Interviewer: When I try to tally the various writers you’ve mentioned in various interviews and various times in your writing that have been your heroes literarily or influences, you mention C.S. Lewis, Forster, Nabokov, Dickens, Raymond Carver, Updike. Updike is alive, but the rest are dead white males, and I wonder if you draw conclusions from that?

Zadie Smith: I don’t have that thing—I was thinking about this recently, I was reading this essay and writing about this, the three qualities of persuasion that Aristotle talks about, logos, and I was thinking about ethos particularly, and the idea of being the right person to speak, having the right to speak. I noticed that with a lot of young American white males that they feel very guilty about those kind of interests, those writers being their interests, or they feel they need to defend it, and I never felt the need to defend the books that I liked—it didn’t even occur to me. But now people do say “dead white males,” that kind of thing, and it seems strange to have a lot of interest in those writers. I don’t think that I’m—you know, whatever is the best writing, as far as I can tell or feel, that’s what I’m interested in. And it stretches to lots of other writers too, but I had a very traditional education so those writers came up more often than others.

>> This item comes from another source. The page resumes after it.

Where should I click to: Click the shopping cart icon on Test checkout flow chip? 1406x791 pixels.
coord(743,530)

But now, particularly when it comes to women’s writing, I seek it out a lot more and read it a lot more actively, because it does become a matter of survival. You do need to know that there are women who wrote really well, and one way or another, even though I suppose [inaudible] is a very silly idea, it can’t help but make you feel better. When I first read Virginia Woolf I felt pleasured that she was a genius, but also great relief that she was a genius, because she was a woman.

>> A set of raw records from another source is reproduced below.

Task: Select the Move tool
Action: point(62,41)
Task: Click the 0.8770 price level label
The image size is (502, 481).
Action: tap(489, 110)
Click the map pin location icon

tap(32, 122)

Interviewer: Speaking of the realm of identity politics as a template put over literature, when I googled “Zadie Smith and postcolonial,” I got 23,000 returns. And I’m wondering what you think of that phrase and the concept as applied to you and as a general academic rubric?

Zadie Smith: I think it’s a factual description for a great deal of writing. I mean, you’re really pushing it with me, I’m born and bred in England, and I’m about as post-post-postcolonial as it is possible to be, I should think. But, you know, I don’t mean to sound cynical, but part of it is just convenience, and I kind of apologize to the rest of postcolonial authors because they have a right to be there, it just happens that White Teeth was published in the last year of the century and it’s very neat. You read Rushdie and you read [inaudible] and I’m just top ten as the last minute goes on the clock.

Interviewer: Oh, she has a Jamaican mother, she makes it.

Zadie Smith: That’s the reason, though, and that’s nice, but I feel slightly disingenuous to be there, and I do notice quite often when I’m touring and meeting students and they read White Teeth, and then I have to worry about the autograph, and it doesn’t really fit into the whole postcolonial thing, and it all gets lost. But no writers complain about books that are bought by students, that’s the thing that makes books survive, so anyway that I’m in colleges is extraordinary for me.